Luftsäcke unterstützen die Temperaturregelung der Sittiche. Sie wirken wärmeisolierend, können aber auch bei Überhitzung den Körper abkühlen, indem Flüssigkeit über die dünnen Wände der Luftsäcke verdunstet. Das Luftsacksystem stellt für die inneren Organe der Sittiche einen Schutz dar. Starke Zentrifugalkräfte, die im Flug bei Geschwindigkeits- und Richtungsänderungen auftreten, werden abgemildert. Auch an der Lautbildung sind die Luftsäcke beteiligt. Durch hochfrequentes Ausatmen kann der Stimmkopf (Syrinx) Töne erzeugen.

Probleme durch Luftsäcke

Da die Luftsäcke zum Teil sehr dicht unter der Haut liegen und auch einige Knochen durchziehen, sind Verletzungen (Stichverletzungen, Knochenbrüchen, Kollisionen beispielsweise mit der Fensterscheibe) der Vögel sehr gefährlich, da es leicht zu Beschädigungen der Luftsäcke kommen kann. Risse oder Dehnungen der Luftsäcke führen sehr schnell zum Tod der Vögel und gehören deshalb unverzüglich in fachkundige Behandlung eines Tierarztes. Erkennen kann man diese Beschädigungen häufig an starken Schwellungen.

 

Empfindlichkeit des Atmungssystems bei Sittichen

So leistungsstark das Atmungssystem der Sittiche auch ist, so anfällig für Krankheiten ist es leider auch. Lungen und Luftsäcke werden sehr schnell von Bakterien, Milben oder Würmern besiedelt. Besonders Pilze, die die Vögel aus der Raumluft oder aus verdorbenem Futter (Achtung Erdnüsse) aufnehmen, lassen häufig eine Aspergillose entstehen.

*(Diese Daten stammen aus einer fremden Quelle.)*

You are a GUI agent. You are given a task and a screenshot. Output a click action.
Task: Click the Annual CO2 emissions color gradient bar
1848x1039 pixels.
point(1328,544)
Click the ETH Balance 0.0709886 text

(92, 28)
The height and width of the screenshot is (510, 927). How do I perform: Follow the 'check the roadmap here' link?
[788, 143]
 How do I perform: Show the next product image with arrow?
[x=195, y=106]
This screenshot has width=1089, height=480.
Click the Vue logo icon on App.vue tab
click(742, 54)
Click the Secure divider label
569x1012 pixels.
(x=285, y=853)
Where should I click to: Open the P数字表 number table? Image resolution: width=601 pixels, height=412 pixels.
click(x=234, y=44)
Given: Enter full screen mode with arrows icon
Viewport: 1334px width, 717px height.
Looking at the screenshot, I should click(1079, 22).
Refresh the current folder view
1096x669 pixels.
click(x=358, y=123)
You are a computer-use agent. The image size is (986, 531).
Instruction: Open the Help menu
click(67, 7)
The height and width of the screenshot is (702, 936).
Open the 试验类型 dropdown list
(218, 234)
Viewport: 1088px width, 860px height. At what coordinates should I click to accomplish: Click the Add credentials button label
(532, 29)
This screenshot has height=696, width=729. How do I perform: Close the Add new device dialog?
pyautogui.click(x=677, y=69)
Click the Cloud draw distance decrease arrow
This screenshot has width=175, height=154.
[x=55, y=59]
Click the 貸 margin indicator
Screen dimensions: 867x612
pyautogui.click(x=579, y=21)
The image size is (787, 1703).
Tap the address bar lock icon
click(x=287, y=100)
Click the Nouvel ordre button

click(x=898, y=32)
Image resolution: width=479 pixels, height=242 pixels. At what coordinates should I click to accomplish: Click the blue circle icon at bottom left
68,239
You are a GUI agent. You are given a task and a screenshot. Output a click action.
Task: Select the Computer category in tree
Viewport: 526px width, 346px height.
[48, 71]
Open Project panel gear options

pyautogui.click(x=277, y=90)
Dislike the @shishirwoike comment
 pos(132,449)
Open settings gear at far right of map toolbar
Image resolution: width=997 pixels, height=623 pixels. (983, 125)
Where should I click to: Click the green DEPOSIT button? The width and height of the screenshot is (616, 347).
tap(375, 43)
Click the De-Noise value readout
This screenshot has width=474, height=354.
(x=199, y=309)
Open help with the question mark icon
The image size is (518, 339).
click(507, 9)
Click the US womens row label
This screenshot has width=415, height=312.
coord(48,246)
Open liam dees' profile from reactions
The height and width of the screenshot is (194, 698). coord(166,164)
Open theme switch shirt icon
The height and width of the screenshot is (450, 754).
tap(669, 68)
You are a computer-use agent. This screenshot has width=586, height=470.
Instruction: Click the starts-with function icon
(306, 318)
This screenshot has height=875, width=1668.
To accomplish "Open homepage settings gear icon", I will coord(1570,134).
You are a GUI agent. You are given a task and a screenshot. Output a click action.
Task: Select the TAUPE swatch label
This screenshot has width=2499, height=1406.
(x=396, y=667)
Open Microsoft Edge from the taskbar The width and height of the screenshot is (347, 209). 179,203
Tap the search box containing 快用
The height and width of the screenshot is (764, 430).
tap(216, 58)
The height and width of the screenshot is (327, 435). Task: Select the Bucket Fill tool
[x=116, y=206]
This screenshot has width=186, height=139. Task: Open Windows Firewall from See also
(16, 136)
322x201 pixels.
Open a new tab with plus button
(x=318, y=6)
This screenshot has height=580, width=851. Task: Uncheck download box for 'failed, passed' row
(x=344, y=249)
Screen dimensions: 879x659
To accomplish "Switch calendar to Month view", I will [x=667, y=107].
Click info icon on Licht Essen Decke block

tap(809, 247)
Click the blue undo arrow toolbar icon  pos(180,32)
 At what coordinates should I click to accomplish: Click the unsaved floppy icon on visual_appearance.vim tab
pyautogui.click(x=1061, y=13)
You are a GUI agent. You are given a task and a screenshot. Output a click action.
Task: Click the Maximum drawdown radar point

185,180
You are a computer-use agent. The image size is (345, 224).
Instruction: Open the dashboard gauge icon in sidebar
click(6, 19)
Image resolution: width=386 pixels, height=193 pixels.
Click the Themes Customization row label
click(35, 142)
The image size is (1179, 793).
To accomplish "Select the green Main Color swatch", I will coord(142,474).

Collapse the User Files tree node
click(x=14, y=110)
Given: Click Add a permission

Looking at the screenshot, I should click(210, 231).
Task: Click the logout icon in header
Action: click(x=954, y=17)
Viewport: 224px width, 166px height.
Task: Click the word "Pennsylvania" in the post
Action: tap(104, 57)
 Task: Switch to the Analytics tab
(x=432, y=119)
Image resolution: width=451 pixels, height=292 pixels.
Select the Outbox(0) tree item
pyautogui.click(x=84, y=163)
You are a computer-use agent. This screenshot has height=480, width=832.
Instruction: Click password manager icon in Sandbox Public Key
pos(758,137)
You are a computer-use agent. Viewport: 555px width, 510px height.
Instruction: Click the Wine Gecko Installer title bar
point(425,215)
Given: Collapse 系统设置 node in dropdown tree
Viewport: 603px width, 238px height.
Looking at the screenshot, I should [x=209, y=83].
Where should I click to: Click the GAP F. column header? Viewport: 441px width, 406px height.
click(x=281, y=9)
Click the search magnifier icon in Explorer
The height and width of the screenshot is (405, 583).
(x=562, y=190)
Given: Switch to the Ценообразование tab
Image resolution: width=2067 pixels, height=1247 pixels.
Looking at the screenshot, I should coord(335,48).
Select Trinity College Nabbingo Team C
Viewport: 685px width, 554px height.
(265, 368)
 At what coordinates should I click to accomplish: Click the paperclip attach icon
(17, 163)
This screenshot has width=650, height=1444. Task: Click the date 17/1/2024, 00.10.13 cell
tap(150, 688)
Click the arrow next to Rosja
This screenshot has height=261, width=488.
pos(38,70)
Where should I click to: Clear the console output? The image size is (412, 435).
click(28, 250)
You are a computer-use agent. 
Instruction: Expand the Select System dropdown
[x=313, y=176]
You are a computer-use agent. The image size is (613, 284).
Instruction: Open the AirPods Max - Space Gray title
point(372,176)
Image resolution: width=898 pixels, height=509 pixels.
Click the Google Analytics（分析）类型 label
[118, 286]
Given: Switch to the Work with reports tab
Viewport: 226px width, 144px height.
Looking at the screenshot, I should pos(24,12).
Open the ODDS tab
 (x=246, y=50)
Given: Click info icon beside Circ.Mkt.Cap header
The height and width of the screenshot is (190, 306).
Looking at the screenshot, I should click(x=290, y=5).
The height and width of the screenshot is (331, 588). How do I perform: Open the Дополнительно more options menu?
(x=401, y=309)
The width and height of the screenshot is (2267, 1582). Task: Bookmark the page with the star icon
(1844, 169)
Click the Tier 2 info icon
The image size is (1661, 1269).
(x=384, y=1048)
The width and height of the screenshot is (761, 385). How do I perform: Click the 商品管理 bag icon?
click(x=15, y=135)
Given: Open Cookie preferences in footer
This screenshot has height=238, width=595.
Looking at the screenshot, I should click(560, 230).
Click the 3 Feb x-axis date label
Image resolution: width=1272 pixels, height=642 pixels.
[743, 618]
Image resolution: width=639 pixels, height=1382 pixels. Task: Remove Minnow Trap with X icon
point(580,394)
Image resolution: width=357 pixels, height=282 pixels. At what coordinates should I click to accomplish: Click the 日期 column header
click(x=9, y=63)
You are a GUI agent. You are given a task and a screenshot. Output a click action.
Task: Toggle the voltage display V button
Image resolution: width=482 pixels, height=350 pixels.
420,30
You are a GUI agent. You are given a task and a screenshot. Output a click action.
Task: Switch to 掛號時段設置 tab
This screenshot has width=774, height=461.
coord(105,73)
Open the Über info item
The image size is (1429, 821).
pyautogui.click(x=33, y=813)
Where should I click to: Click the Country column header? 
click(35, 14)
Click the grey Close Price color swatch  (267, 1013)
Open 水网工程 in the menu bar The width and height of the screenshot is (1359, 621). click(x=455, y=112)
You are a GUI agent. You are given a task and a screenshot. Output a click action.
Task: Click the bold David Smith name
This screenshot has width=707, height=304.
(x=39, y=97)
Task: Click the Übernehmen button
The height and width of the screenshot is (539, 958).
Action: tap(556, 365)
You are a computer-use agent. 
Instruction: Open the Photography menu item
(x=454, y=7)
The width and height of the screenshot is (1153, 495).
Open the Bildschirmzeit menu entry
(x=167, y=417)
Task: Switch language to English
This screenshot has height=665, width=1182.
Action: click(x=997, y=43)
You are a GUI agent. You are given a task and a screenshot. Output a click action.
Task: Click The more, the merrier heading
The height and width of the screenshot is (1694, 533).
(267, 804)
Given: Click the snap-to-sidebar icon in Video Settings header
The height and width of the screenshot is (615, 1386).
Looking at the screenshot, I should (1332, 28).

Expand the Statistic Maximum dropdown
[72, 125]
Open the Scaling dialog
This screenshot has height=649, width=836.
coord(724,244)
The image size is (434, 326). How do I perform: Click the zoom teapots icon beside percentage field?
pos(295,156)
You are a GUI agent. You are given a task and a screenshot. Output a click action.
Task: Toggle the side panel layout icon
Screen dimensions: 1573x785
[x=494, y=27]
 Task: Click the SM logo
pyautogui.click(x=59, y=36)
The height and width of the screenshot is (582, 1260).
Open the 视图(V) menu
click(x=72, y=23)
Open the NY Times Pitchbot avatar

Tipp: Atemwegserkrankungen und Atmungsprobleme werden sehr schnell lebensbedrohlich für Vögel. Wenn Ihr Sittich Atemnot zeigt, indem er beispielsweise schnell, laut, schwer oder mit offenem Schnabel atmet, sollten Sie unverzüglich ein vogelkundigen Tierarzt aufsuchen.